■ WORK INSTRUCTIONS
a: Retype the passage from the blog post on stressed dogs below, beginning at the words "Stress. It is" and stopping after the words "the dog’s stress.".
b: According to the blog post on stressed dogs below, why do people at the author's seminars say they will need to alter her instructions? Answer in one to three sentences.

■ READING TEXT
# # # # # # #

Stressing Dogs, Dancing Humans & Weirdly Inappropriate Reinforcement

Posted on 05/06/10 16 Comments

Stress. It is a hot topic. At every seminar I teach someone will tell me about their “stressy” dog and how they (as the handler) will need to alter my instructions in order to deflect the stress of the environment away from this woeful creature.

Here is the thing. It is an incredibly difficult lesson but sooo important for us as dog owners and us as human beings to learn. I myself and still learning (with the human thing, I think I got the dog thing covered). More often then not, your actions may be the trigger to the dog’s stress.

Once at a Tony Robbins workshop a young woman (less than twenty) was tearfully sharing her trauma to the entire audience of having been raped 5 years earlier. She went to this workshop wanting to comitt suicide, Tony was her last hope before taking her own life. Tony was incredibly sympathetic about the rape and enraged by the rapist. But more than that he ended the pain for this young person once and for all with facts and a bit of rough love (the original kind:)). In the midst of her telling us all her sad story another young woman came sprinting down the ailse, put her arm around the rape victim and started stroking her hair and back, it was her sister.  Here is where Tony went off. I mean he got really angry.

# # # # # # #

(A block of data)

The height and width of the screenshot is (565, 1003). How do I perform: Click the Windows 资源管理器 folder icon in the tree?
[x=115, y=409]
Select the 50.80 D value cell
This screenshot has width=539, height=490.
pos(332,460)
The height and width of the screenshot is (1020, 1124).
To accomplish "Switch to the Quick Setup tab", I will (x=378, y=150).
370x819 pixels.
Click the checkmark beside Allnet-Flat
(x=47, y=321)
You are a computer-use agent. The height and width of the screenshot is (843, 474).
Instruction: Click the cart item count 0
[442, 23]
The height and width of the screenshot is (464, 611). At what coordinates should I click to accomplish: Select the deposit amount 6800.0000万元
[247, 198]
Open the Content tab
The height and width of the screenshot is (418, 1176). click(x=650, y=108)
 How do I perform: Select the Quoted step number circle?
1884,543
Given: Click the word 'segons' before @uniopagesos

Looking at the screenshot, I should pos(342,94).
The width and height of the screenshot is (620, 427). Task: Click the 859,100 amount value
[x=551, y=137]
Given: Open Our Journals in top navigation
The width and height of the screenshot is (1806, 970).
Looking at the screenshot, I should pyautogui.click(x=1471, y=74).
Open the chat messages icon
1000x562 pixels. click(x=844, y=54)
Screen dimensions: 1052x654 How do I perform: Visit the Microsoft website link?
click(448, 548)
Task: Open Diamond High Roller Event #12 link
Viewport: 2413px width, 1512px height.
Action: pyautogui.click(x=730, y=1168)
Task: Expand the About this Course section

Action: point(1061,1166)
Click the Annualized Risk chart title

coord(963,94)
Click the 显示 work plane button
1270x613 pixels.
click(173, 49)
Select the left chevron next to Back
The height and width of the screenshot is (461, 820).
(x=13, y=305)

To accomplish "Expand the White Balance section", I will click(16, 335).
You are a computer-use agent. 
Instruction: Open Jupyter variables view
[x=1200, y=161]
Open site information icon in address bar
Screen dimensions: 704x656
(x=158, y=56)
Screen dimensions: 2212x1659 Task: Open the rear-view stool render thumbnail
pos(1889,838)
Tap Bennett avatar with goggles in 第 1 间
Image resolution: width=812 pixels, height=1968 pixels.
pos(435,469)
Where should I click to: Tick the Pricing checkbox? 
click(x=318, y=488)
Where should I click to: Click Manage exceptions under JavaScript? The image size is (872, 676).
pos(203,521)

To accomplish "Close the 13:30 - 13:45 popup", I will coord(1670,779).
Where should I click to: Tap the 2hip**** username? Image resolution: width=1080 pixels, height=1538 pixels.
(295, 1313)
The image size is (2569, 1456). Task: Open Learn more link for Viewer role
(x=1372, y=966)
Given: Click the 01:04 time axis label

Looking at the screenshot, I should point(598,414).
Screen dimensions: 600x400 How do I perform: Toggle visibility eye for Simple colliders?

# # # # # # #

■ OUTPUTS BY TASK
a:
Stress. It is a hot topic. At every seminar I teach someone will tell me about their “stressy” dog and how they (as the handler) will need to alter my instructions in order to deflect the stress of the environment away from this woeful creature.

Here is the thing. It is an incredibly difficult lesson but sooo important for us as dog owners and us as human beings to learn. I myself and still learning (with the human thing, I think I got the dog thing covered). More often then not, your actions may be the trigger to the dog’s stress.

b: They say they need to alter her instructions so that they can deflect the stress of the environment away from their "stressy" dog.